**PROVIDED INFORMATION:**
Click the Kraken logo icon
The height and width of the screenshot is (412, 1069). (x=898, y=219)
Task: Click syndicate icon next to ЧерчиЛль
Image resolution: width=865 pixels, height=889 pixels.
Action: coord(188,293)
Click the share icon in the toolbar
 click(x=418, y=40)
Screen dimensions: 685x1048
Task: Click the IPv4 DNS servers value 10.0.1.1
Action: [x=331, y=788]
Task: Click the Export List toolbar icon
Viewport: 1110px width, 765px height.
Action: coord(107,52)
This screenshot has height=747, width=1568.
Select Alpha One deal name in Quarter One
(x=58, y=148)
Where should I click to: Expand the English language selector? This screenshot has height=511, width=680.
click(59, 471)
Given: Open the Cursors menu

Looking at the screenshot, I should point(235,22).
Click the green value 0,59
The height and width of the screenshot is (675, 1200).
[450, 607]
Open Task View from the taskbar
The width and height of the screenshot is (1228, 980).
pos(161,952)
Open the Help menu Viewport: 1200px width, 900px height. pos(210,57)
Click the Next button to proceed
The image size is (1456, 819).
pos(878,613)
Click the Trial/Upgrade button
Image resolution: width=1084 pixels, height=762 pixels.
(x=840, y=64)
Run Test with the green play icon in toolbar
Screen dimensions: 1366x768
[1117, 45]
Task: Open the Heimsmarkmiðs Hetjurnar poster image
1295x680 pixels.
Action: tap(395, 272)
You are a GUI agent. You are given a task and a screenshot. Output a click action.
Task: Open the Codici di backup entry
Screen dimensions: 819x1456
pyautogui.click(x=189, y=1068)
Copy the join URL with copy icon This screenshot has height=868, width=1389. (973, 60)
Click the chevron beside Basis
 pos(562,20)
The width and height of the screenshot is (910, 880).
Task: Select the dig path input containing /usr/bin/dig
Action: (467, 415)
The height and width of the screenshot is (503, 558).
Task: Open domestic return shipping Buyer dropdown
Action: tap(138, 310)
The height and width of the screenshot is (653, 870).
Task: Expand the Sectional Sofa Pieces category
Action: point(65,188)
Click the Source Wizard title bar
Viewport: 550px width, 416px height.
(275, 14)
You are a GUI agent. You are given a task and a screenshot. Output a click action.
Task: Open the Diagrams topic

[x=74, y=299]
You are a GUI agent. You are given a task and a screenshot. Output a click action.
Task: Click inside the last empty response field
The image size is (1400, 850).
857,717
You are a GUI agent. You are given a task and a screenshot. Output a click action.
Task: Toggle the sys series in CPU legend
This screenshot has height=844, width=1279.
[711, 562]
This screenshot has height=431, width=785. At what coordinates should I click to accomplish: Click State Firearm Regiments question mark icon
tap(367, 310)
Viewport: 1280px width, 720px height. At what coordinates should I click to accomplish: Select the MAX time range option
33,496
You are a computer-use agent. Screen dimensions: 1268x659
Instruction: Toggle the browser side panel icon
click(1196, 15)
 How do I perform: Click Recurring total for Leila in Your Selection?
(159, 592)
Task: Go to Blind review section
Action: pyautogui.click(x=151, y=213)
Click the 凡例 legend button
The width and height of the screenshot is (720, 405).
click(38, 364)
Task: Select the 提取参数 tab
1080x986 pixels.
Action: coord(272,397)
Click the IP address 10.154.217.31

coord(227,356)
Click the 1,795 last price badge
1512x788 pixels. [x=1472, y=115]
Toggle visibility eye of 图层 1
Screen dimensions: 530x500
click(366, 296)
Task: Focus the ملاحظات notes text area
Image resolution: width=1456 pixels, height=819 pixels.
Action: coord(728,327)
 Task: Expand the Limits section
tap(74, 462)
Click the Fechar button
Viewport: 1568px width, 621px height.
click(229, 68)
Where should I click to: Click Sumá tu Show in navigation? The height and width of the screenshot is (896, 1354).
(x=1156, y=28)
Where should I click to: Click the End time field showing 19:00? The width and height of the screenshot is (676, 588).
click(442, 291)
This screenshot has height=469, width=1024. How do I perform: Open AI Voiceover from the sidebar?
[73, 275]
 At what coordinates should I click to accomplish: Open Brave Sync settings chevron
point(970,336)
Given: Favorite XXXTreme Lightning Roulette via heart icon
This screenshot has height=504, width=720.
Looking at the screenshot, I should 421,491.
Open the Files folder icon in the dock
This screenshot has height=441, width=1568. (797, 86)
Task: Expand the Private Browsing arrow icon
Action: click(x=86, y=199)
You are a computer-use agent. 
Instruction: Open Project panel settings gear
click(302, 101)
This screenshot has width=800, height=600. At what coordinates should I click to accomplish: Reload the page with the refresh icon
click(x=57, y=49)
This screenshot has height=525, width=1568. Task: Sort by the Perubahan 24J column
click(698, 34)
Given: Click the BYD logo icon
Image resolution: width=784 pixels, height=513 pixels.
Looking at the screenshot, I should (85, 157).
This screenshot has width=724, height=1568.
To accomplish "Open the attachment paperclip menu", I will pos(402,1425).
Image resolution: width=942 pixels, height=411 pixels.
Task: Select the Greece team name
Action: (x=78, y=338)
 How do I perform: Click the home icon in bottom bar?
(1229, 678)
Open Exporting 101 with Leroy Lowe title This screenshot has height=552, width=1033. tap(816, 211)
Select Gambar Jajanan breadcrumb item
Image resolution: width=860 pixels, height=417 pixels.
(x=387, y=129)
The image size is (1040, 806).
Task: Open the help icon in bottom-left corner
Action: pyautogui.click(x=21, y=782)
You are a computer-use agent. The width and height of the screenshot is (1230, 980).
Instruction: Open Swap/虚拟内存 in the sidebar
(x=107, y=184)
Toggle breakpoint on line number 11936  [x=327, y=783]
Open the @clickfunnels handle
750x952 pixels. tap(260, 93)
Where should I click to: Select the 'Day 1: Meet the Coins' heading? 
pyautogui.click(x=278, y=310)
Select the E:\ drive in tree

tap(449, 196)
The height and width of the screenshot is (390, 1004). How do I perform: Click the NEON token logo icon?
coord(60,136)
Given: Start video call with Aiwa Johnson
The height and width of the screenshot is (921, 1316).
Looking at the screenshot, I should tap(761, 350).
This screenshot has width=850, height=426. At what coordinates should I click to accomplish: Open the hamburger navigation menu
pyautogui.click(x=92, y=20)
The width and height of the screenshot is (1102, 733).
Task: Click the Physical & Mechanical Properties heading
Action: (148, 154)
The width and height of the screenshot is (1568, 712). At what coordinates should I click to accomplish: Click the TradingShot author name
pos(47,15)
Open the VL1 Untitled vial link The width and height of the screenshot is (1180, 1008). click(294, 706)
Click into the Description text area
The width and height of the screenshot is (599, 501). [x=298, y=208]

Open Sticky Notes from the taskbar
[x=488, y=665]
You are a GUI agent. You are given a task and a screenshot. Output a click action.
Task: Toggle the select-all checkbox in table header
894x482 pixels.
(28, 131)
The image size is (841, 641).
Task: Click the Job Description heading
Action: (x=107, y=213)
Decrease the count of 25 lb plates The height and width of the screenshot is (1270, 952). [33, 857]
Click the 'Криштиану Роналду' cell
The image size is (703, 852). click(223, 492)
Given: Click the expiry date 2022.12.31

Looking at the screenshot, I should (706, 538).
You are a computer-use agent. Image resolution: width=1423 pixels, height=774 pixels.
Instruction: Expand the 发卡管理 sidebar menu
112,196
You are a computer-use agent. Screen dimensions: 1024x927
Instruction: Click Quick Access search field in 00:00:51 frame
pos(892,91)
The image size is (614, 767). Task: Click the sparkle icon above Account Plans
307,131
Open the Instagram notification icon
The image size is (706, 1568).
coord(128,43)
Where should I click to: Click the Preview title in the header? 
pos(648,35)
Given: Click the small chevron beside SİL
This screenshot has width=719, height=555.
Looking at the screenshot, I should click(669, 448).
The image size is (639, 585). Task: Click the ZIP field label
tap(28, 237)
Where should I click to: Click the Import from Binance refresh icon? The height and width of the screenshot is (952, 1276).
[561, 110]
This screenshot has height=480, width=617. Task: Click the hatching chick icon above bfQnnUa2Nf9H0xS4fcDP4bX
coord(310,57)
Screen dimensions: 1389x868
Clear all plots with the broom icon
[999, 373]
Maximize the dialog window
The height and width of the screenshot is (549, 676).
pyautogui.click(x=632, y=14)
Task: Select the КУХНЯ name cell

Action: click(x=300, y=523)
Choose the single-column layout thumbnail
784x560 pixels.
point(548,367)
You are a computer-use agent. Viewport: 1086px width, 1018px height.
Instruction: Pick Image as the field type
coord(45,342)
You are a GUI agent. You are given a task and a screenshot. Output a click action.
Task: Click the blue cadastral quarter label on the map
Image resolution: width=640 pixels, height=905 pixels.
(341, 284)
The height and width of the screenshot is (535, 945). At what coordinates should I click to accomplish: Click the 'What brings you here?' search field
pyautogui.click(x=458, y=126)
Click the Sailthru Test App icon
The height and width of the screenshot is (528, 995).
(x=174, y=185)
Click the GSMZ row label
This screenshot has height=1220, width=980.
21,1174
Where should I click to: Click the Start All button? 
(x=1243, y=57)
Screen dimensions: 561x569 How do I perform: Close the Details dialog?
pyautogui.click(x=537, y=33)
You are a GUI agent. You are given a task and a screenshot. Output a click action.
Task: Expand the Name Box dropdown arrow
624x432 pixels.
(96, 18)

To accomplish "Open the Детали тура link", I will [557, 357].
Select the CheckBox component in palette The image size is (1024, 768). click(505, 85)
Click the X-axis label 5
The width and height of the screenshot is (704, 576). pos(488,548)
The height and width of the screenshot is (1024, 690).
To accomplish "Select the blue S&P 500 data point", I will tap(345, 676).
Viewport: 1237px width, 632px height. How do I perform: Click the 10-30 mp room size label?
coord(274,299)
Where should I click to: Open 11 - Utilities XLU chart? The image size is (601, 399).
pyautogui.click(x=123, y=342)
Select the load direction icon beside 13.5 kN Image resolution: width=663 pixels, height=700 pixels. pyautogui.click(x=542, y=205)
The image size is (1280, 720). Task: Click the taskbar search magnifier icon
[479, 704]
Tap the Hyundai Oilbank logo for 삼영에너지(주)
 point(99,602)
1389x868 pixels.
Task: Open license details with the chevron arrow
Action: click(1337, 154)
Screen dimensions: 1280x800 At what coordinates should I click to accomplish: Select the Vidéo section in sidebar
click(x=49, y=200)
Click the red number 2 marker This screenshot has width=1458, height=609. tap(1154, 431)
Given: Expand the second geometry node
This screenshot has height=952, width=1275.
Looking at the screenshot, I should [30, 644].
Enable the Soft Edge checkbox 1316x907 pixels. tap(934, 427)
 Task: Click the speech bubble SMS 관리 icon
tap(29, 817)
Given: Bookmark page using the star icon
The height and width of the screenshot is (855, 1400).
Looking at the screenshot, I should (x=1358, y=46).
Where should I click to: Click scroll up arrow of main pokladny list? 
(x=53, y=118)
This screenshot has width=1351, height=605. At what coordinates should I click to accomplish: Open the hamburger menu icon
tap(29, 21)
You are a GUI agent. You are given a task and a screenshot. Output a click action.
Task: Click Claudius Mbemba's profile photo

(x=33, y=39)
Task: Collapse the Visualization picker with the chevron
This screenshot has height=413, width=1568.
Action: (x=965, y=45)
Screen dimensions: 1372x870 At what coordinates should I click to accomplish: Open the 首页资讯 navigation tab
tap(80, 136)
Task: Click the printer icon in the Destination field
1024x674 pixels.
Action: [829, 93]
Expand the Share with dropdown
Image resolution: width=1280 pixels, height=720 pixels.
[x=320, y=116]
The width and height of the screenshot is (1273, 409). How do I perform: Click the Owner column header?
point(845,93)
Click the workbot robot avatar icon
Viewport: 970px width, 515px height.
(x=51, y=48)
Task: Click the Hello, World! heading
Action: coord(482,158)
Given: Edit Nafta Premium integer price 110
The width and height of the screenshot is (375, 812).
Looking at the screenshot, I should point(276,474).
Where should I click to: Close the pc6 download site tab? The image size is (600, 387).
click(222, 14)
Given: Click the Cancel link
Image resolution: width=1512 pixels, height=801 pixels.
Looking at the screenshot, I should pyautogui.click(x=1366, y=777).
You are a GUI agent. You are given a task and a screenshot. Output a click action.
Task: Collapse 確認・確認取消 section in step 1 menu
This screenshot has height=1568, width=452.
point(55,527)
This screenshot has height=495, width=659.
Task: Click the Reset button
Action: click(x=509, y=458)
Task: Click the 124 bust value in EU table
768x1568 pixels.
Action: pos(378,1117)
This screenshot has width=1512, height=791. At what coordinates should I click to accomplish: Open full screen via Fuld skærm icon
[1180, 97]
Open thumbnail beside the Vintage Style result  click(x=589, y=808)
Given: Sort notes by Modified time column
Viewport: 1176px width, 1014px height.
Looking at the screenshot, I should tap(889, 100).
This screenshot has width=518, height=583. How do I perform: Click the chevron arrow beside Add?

**EXERCISE OBJECTIVE:** Start at the first line of the entries and stop at the line with "Run Test with the green play icon in toolbar". Retype each of those lines exactly, both ends included.

**RESULT FOR THIS TASK:**
Click the Kraken logo icon
The height and width of the screenshot is (412, 1069). (x=898, y=219)
Task: Click syndicate icon next to ЧерчиЛль
Image resolution: width=865 pixels, height=889 pixels.
Action: coord(188,293)
Click the share icon in the toolbar
 click(x=418, y=40)
Screen dimensions: 685x1048
Task: Click the IPv4 DNS servers value 10.0.1.1
Action: [x=331, y=788]
Task: Click the Export List toolbar icon
Viewport: 1110px width, 765px height.
Action: coord(107,52)
This screenshot has height=747, width=1568.
Select Alpha One deal name in Quarter One
(x=58, y=148)
Where should I click to: Expand the English language selector? This screenshot has height=511, width=680.
click(59, 471)
Given: Open the Cursors menu

Looking at the screenshot, I should point(235,22).
Click the green value 0,59
The height and width of the screenshot is (675, 1200).
[450, 607]
Open Task View from the taskbar
The width and height of the screenshot is (1228, 980).
pos(161,952)
Open the Help menu Viewport: 1200px width, 900px height. pos(210,57)
Click the Next button to proceed
The image size is (1456, 819).
pos(878,613)
Click the Trial/Upgrade button
Image resolution: width=1084 pixels, height=762 pixels.
(x=840, y=64)
Run Test with the green play icon in toolbar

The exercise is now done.